Entries for locating text and elements
◇ ◇ ◇ ◇ ◇ ◇ ◇
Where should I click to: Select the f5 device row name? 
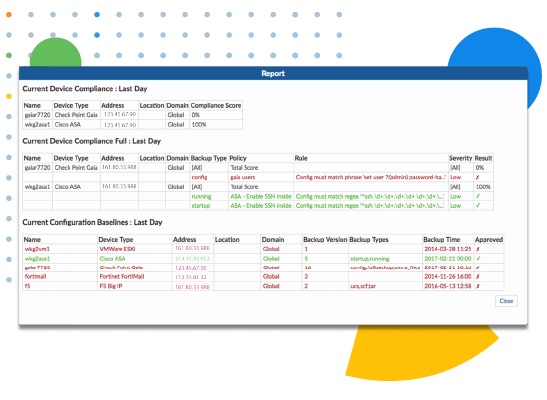28,286
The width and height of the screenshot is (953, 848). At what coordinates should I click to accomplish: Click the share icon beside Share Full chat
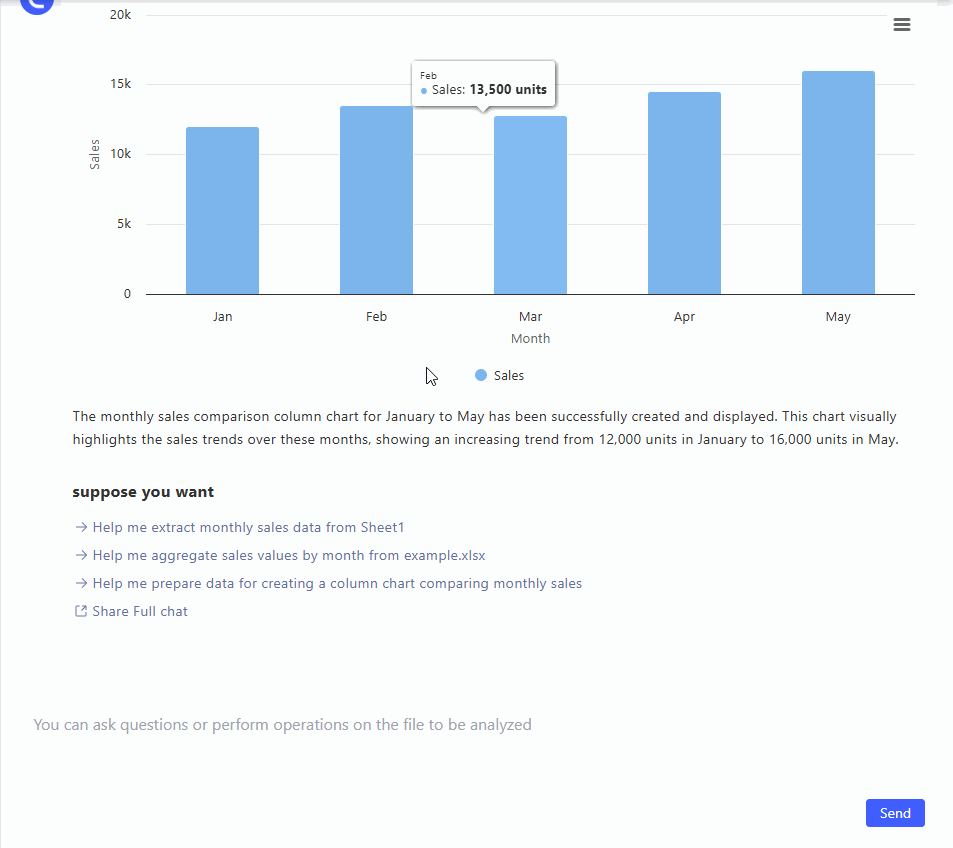point(81,611)
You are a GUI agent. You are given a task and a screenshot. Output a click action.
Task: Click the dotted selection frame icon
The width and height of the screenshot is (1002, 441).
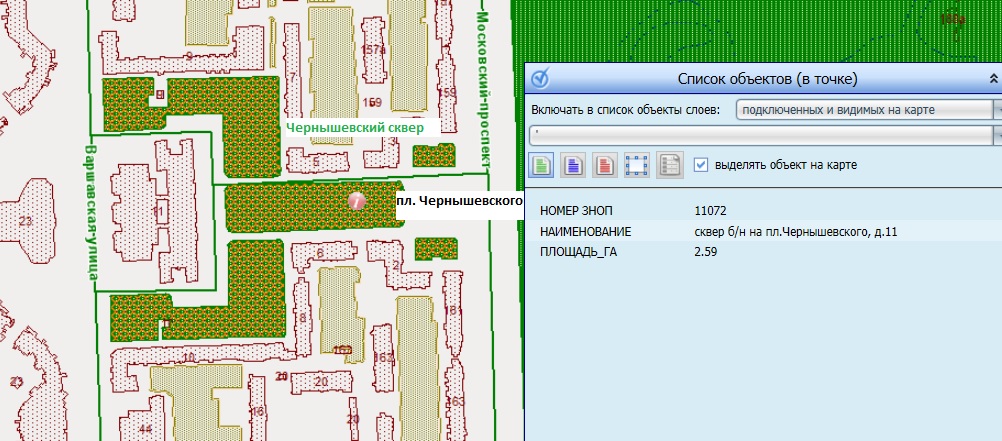(x=636, y=165)
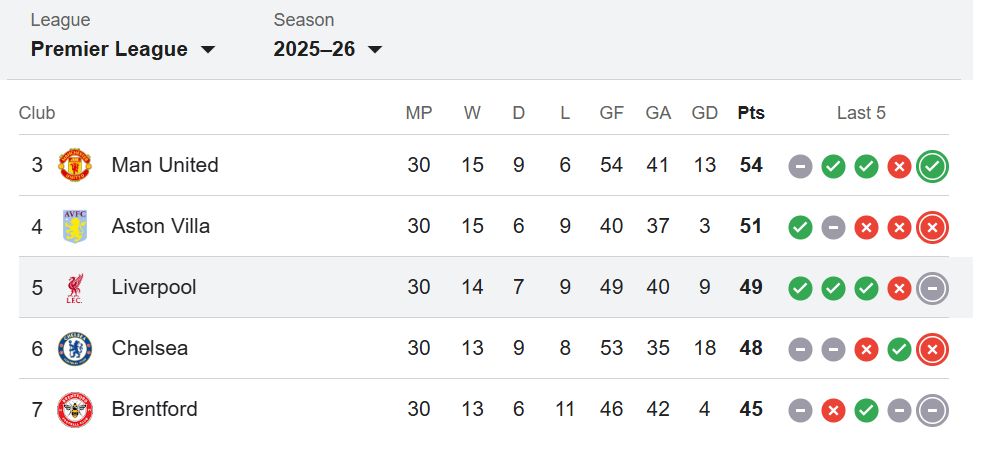Viewport: 993px width, 467px height.
Task: Select the Brentford table row name
Action: 155,409
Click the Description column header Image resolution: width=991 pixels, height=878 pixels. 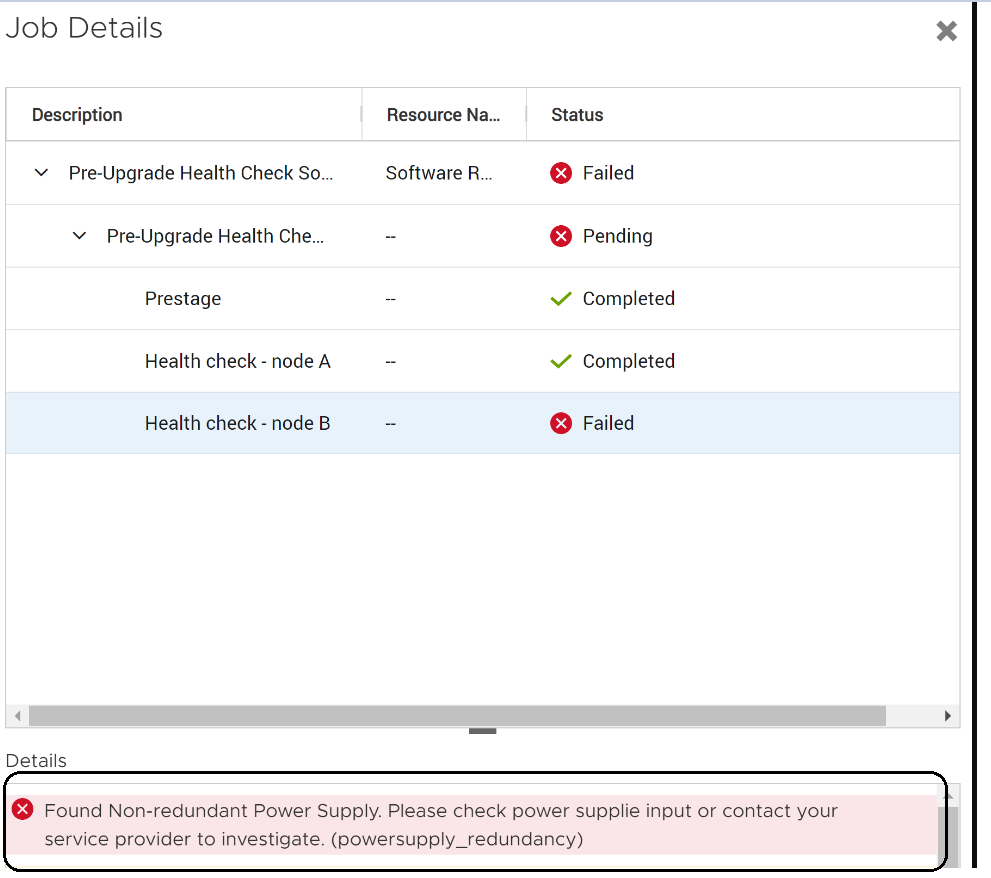(77, 114)
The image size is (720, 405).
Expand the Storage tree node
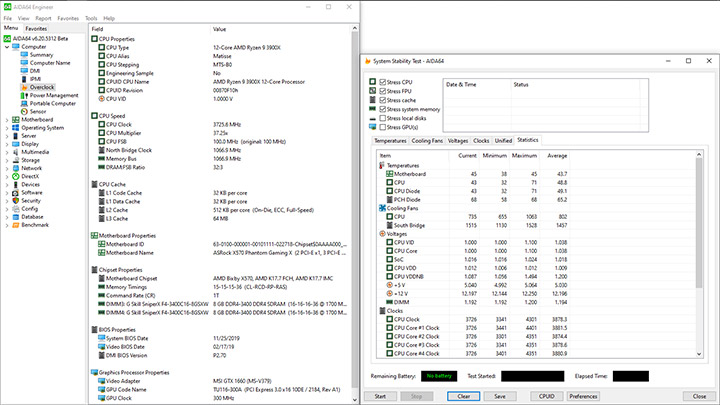[x=7, y=159]
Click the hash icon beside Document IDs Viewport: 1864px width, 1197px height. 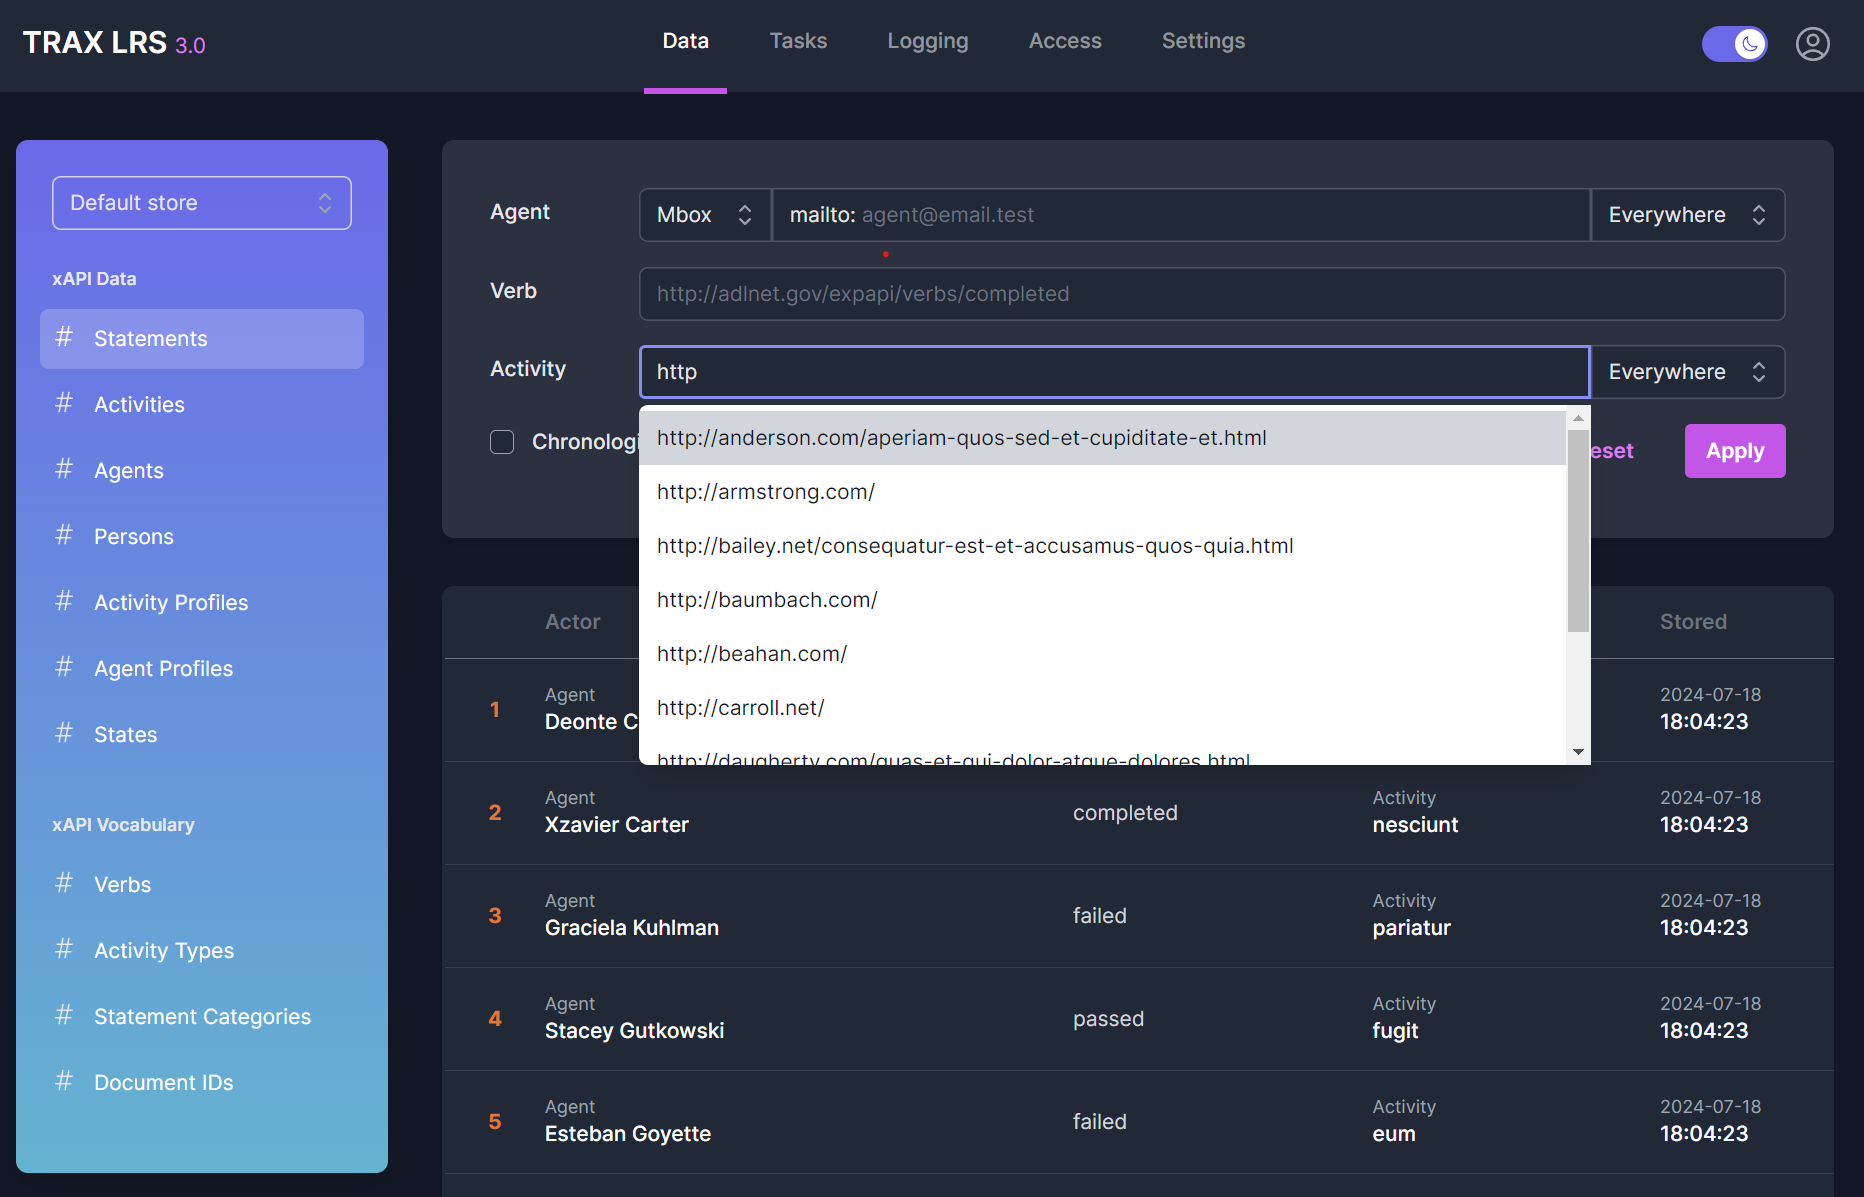pos(64,1082)
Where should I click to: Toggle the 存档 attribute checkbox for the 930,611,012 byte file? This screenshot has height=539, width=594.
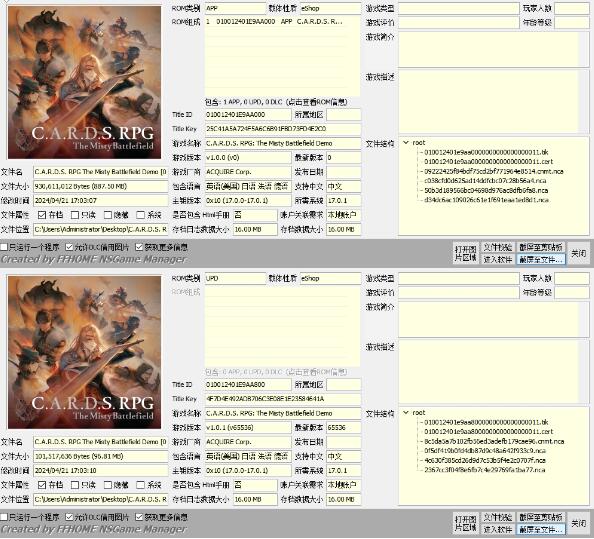pyautogui.click(x=42, y=215)
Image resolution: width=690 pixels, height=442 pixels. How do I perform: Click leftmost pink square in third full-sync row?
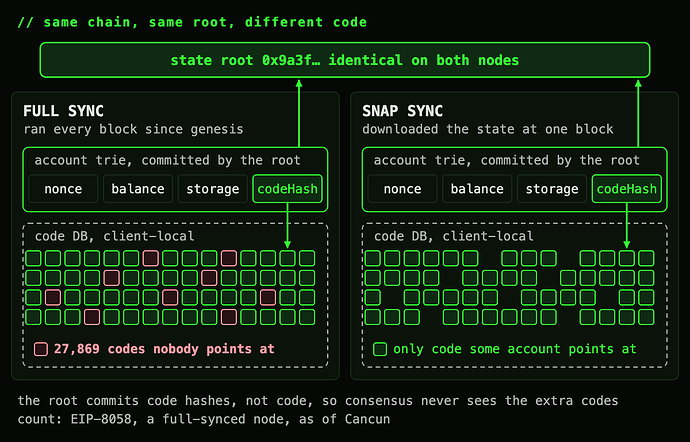click(53, 298)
◇ ◇ ◇ ◇ ◇ ◇ ◇
Collect every line of the rows above that contains the word "Where".

§ **WRITTEN ANSWER**
Where should I click to: Select the f5 device row name? 
Where should I click to: Toggle the 存档 attribute checkbox for the 930,611,012 byte file? This screenshot has height=539, width=594.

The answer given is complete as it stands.